そうです。明治39〔1906〕年には鍵山川に日吉橋が架橋されます。この頃は下鍵山に52戸あったそうですよ。
徐々に町が形成されていく様子が分かりますね。
この頃の町づくりの名残りが今も下鍵山に見られます。地域の方は次のように話してくださいました。
川沿いに建てられた住居の特徴
日向谷川の方から下鍵山の町の方を見ると、高く積まれた石垣の上に家が建っていたり、道路よりも低い位置に住居があったりする風景が見られます。これは、井谷先生が町づくりをしたときの名残です。もともとは土地の高さはもっと低く、段差もなだらかでした。周辺の土を掘り集め、盛り土をして道路を建設していきましたが、下鍵山の道路の高さは造られた当時と全く変わっていません。つまり、家を建てるときに、道路の高さに合わせる必要があったので、地階(『地倉(じぐら)』と呼んでいる人もいる)をつくったり石垣を組んだりして、高さを揃(そろ)えたのです。日向谷川だけでなく、鍵山川沿いに建つ住居も同じです。
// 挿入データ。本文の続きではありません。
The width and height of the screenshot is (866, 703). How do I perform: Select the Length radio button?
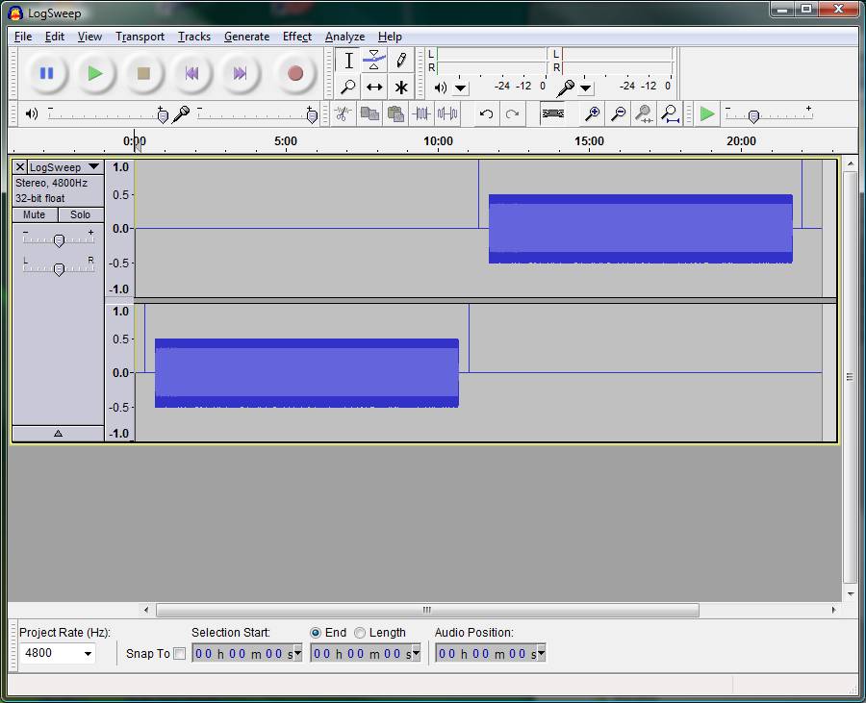(360, 633)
地階は、多くの人が倉庫として現在も使用しています。
このようにして下鍵山の町並みができたので、川沿いを歩いてみると、家よりもかなり低い位置にある畑などをよく見かけます。これは、町づくりをする前の下鍵山の様子を今に伝えるものだと言えます。
『えひめ、昭和の記憶 ふるさとのくらしと産業11 -鬼北町-』 ※ 太字及び下線は引用者による
なるほど。
日向谷川から下鍵山方向を撮影した写真がありますので見てください。
本当だ!左の建物は3階建てのように見えますね。
その後、大正2年(1913年)に宇和島-日吉間の道路が開設され、大正3年(1914年)から大洲・城川方面へ、大正4年(1915年)から父野川および高知方面へそれぞれ道路建設が始まると、交通の要衝となった下鍵山は新興市街地としての賑わいを見せはじめたのです。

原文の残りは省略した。